Se não se lembram de ter ouvido falar do nome de Portugal numa edição qualquer dos Óscares, não é porque estavam distraídos. É simplesmente porque tal nunca aconteceu. Portugal detém o recorde (empatado com o Egipto) do maior número de submissões de filmes à categoria de Melhor Filme Estrangeiro sem qualquer nomeação e provavelmente sem sequer constar nas short lists anteriores à divulgação dos cinco nomeados.
Ora este é um feito raríssimo na Europa, com poucos os países a nunca terem sido nomeados na categoria, conforme a imagem abaixo indica. (A verde escuro constam os países que já venceram pelo menos uma vez na categoria e a verde claro, os países que pelo menos obtiveram uma nomeação).
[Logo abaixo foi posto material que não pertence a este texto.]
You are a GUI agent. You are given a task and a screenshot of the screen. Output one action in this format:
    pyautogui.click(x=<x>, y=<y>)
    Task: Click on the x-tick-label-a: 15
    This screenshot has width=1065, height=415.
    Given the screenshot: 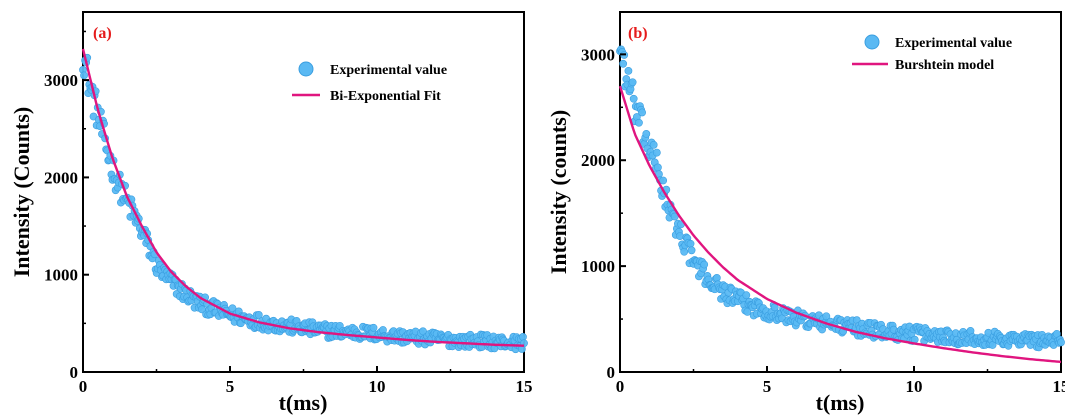 What is the action you would take?
    pyautogui.click(x=524, y=386)
    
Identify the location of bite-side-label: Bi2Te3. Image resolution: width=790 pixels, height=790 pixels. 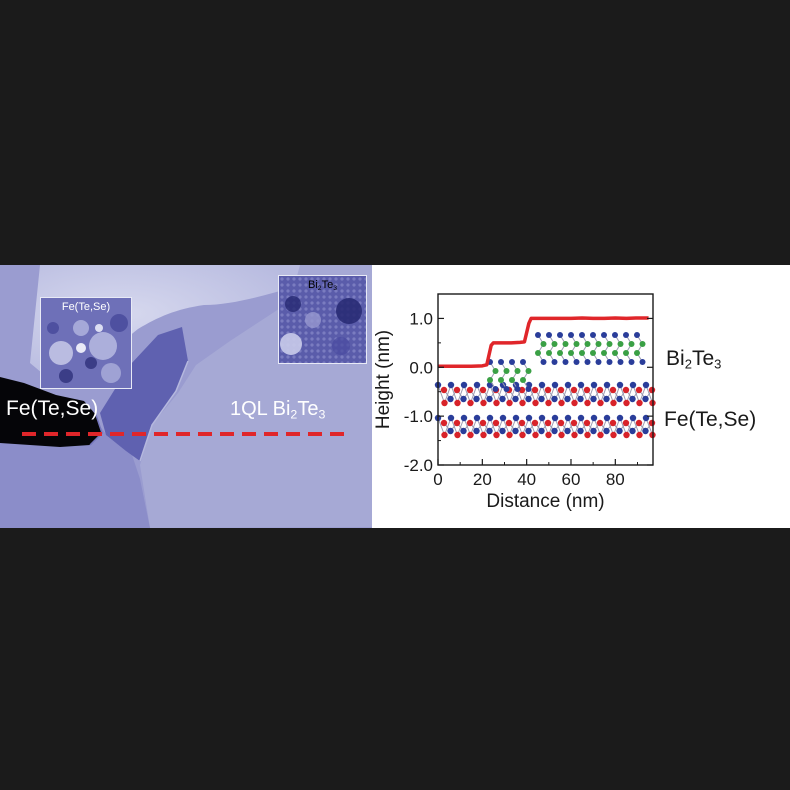
(694, 360).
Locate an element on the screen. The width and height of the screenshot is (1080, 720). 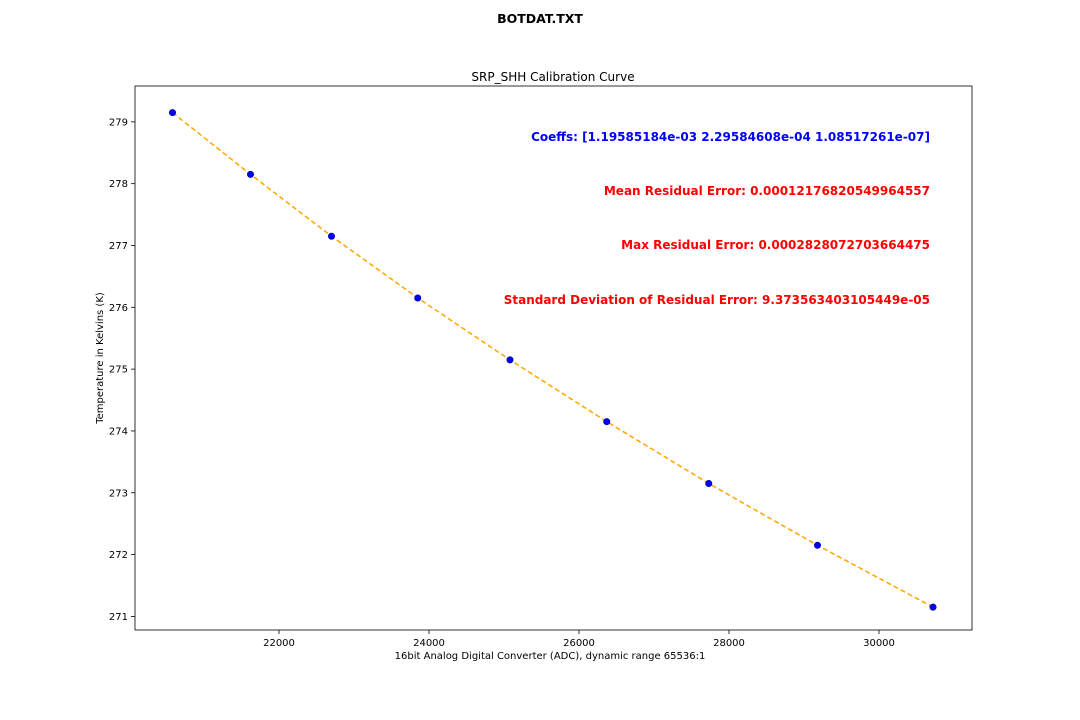
x-tick-label-2: 26000 is located at coordinates (579, 644).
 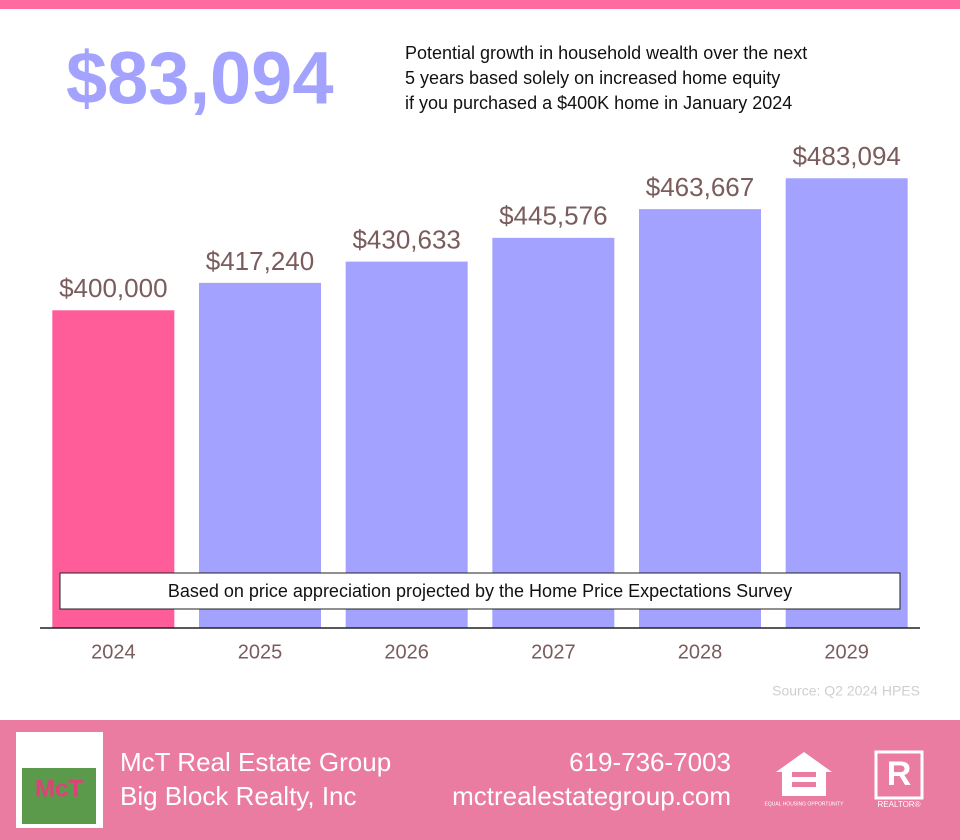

Portugal submete filmes desde 1980 e as suas 27 submissões nunca foram nomeadas. Dessas, nove filmes eram realizados por
Manoel de Oliveira, provavelmente o cineasta português mais conhecido em todo o mundo. Contudo, mesmo assim os filmes submetidos nunca surtiram grande efeito junto dos membros da Academia. Qual será a razão? O gosto da Academia norte-americana é particularmente conservador, mais assente em dramas com histórias motivadoras, histórias de esperança ou chamadas de atenção com temáticas como do Holocausto. Basta olharmos por exemplo para as cinco últimas cerimónias onde os vencedores foram o dinamarquês
In a Better World (um drama em mosaico, com tendência moralista e lições geopolíticas e conclusões sobre a amizade, família e tolerância), o argentino
El Secreto de sus Ojos (uma história extremamente bem contada, uma espécie de regresso ao cinema clássico norte-americano com uma temática forte, mas que fala sobretudo do poder do amor), o japonês
Departures (um filme inspirador, poético e delicado sobre a família, vida e morte, sucesso e comunidade), o austríaco
The Counterfeiters (ambientado na II Guerra Mundial, sobre um falsificador de dinheiro condenado aos campos de concentração de Auschwitz) e o alemão
The Lives of the Others (uma reflexão sobre a condição humana numa Alemanha fascista pós-queda do Muro de Berlim). Todas os pressupostos habituais estiveram envolvidos na produção destes filmes, daí que - gostos e qualidade à parte - é perfeitamente natural dentro dos parâmetros habituais da Academia, que estes tenham sido os vencedores.
Como funciona esta categoria? Uma cópia com legendas em inglês enviada por cada país para a Academia. Todos eles são mostrados a um comité especializado, constituído por trinta membros, incluindo dez membros nova-iorquinos, que em meados de Janeiro submete uma short list de nove filmes, que depois é reduzida a cinco nomeados. Apenas, esses cinco nomeados são mostrados a todos os membros da Academia norte-americana.
E Portugal? O que tem apresentado? Não discutimos a qualidade dos filme submetidos, mas sim o género. Habitualmente o ICA submete filmes de autor, com temáticas abstractas ou fortes, que não fazem o género da Academia (nem do público português), mesmo que tenham tido boa recepção na crítica especializada. Crítica essa que habitualmente não corresponde ao perfil da Academia. Então o que precisamos? Provavelmente de filmes portugueses que façam carreira comercial (e não apenas a nível de critica) nos Estados Unidos e que chamem a atenção da Academia a cada ano que passa. Precisamos de ganhar renome lá fora, como o caso de festivais internacionais - já tivemos recentemente uma Palma de Ouro para Melhor Curta-Metragem, um Leopardo d'Ouro no Festival de Locarno, o ano passado mais que um título português figurou em listas internacionais de melhores filmes do ano, entre outros.
Abrimos aqui o debate, o que é necessário para um filme português ser nomeado ao Óscar de Melhor Filme Estrangeiro?